A Process Identification Number, or 'pid', used to differentiate between processes in a multi-process computing environment.

For users:

When you run the common UNIX command 'ps', you get a list of processes and their respective pid numbers. With this information, you can perform actions such as killing processes, and sending them signals (using the 'kill' command).

In depth:

pid numbers in a UNIX system are usually positive integers of 15 bits. This gives them a range of 0-32767. pid numbers are assigned to processes in an incremental way. It means that a 'last assigned pid number' variable is kept in the system and upon the creation of new processes this variable gets incremented and the pid numbers are given to the new processes according to its value.

When a UNIX system boots, pid 1 is assigned to the first process, which is the init process. The system call used in UNIX to create processes is 'fork' (or sometimes 'vfork, 'clone'). init forks daemon programs, and these daemons get low pid numbers. After roughly 32767 forks, the pid assignment cycles back to 1, and processes are again being assigned with low pid numbers. Thus, a new process can be assigned with a pid of a previously dead process. On several systems, incremental increases are not a must. In fact several OSes choose them randomly for security reasons. On other systems, pid numbers lower than a certain limit are restricted to kernel-level threads.

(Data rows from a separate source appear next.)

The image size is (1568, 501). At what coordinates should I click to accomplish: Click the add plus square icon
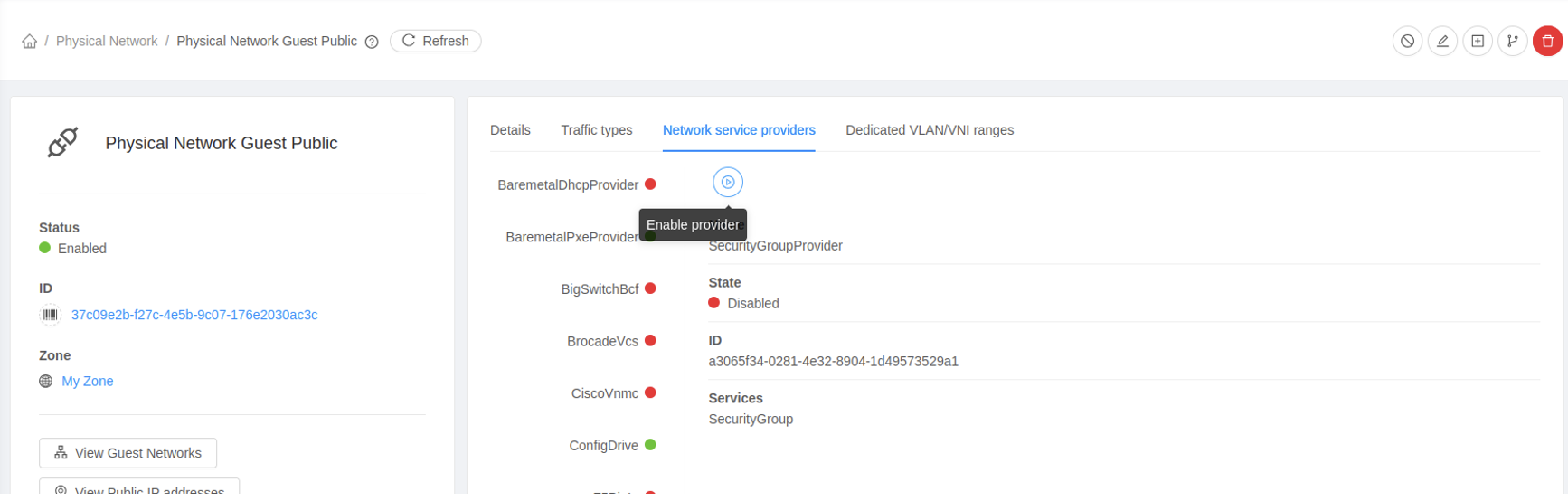pos(1478,41)
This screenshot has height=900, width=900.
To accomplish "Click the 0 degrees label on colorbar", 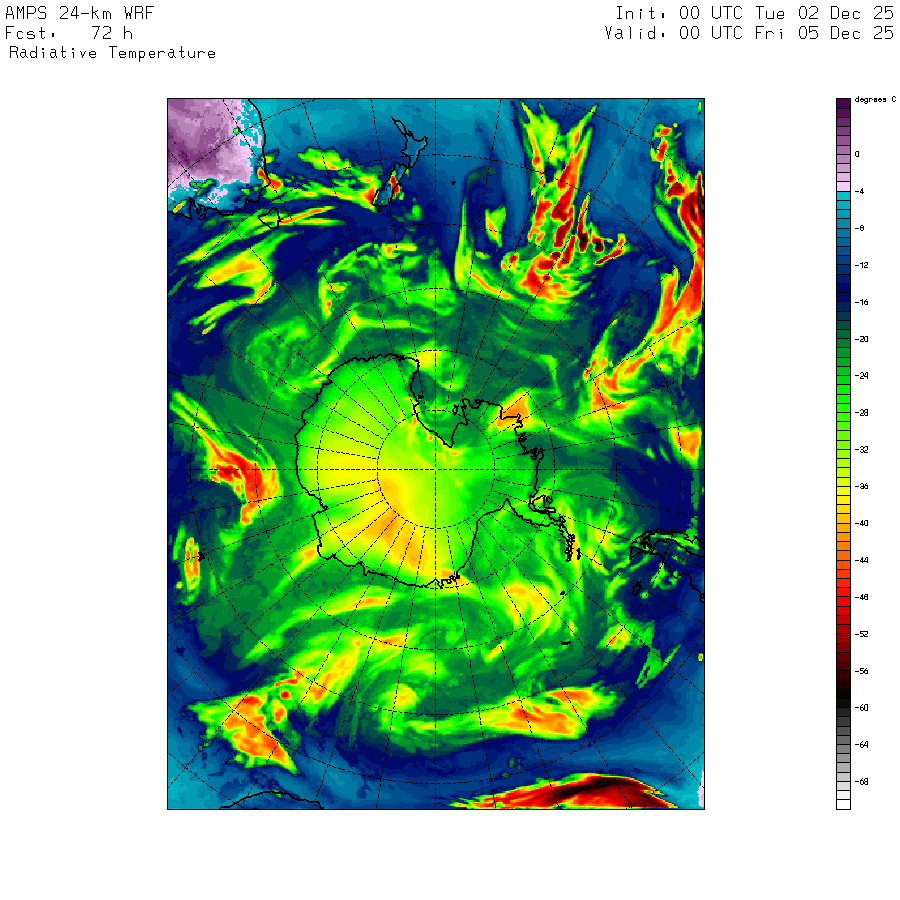I will tap(857, 154).
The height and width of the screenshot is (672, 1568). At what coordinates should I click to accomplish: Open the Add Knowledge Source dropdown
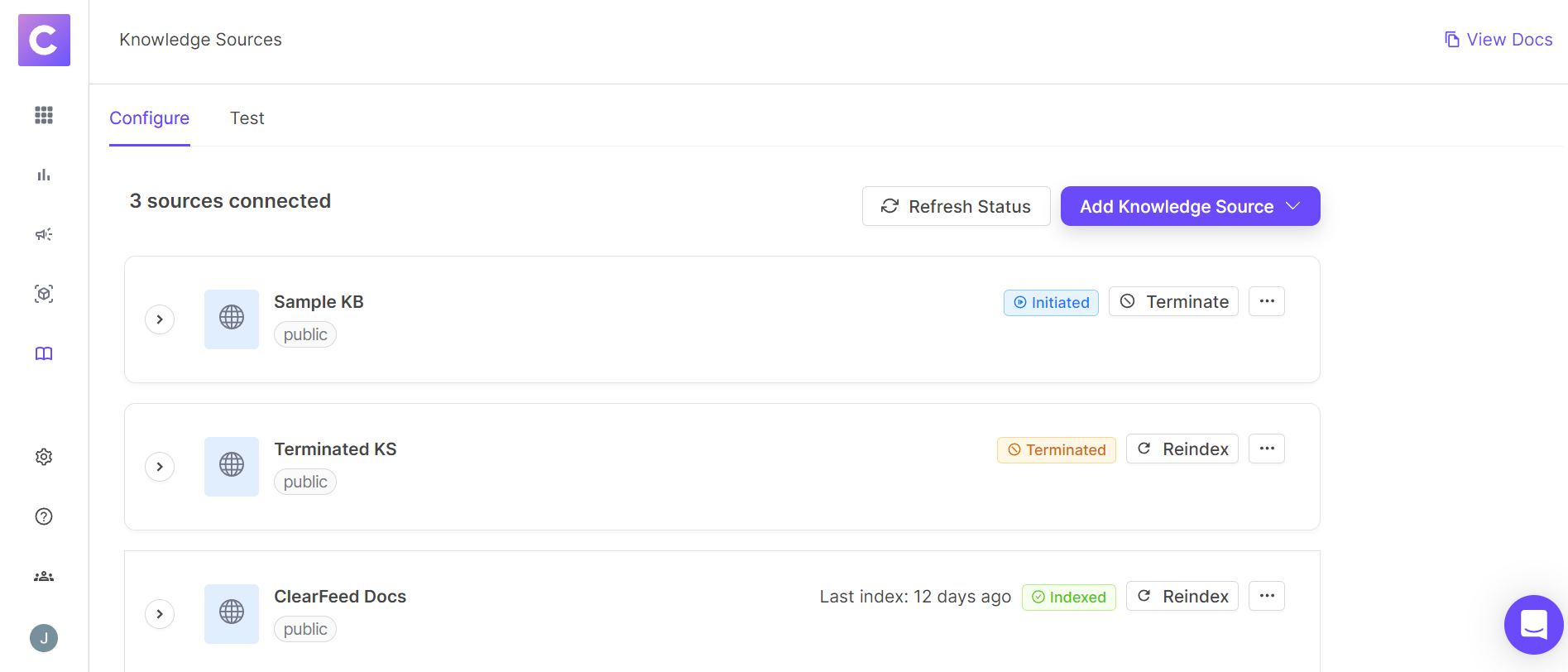coord(1190,206)
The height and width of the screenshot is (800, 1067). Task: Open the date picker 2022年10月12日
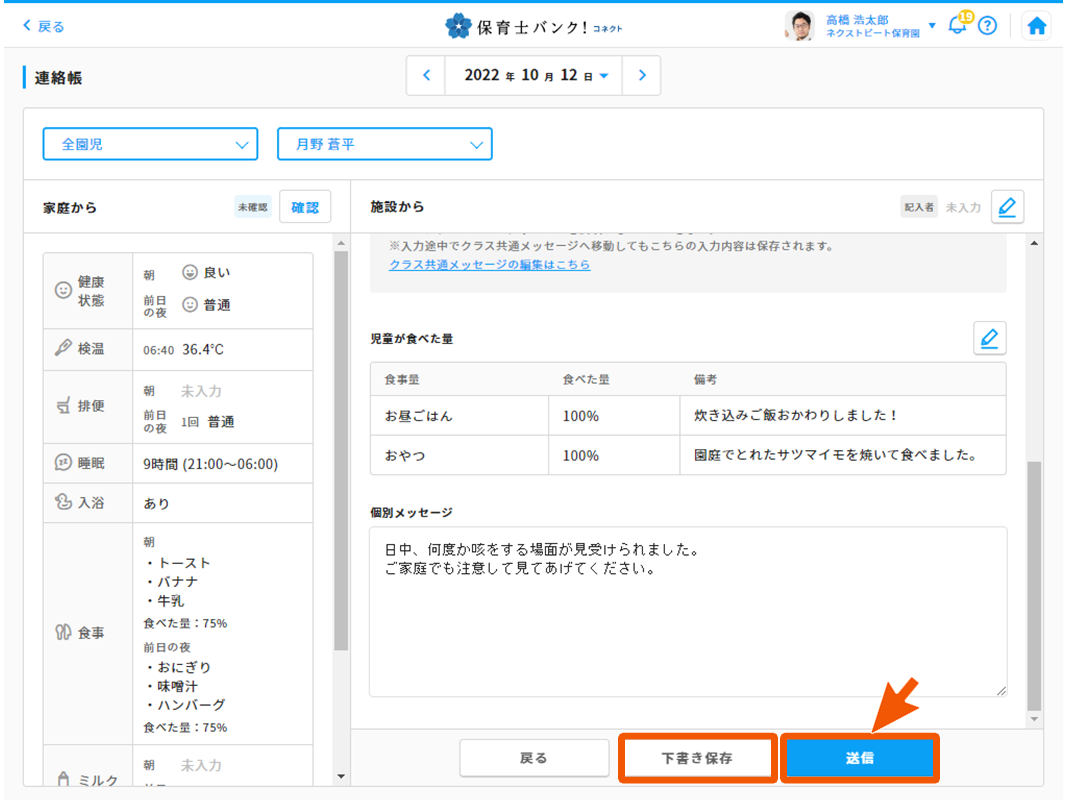(x=534, y=76)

Linux in particular: It has 15-bit pid numbers, though according to Linus Torvalds, there is no real problem to switch to 32-bit pid numbers, except for the uncertainty of how pid numbers should be handled in clustering environments. pid numbers lower than a certain limit are restricted to kernel-level threads, and on cycles the pid assignment variable resets to 300 instead of 1. In the Linux implementation, there is no difference between processes and threads, and each thread has it's own pid number. This is changing as recent kernels implement a better thread model, supporting lightweight processes.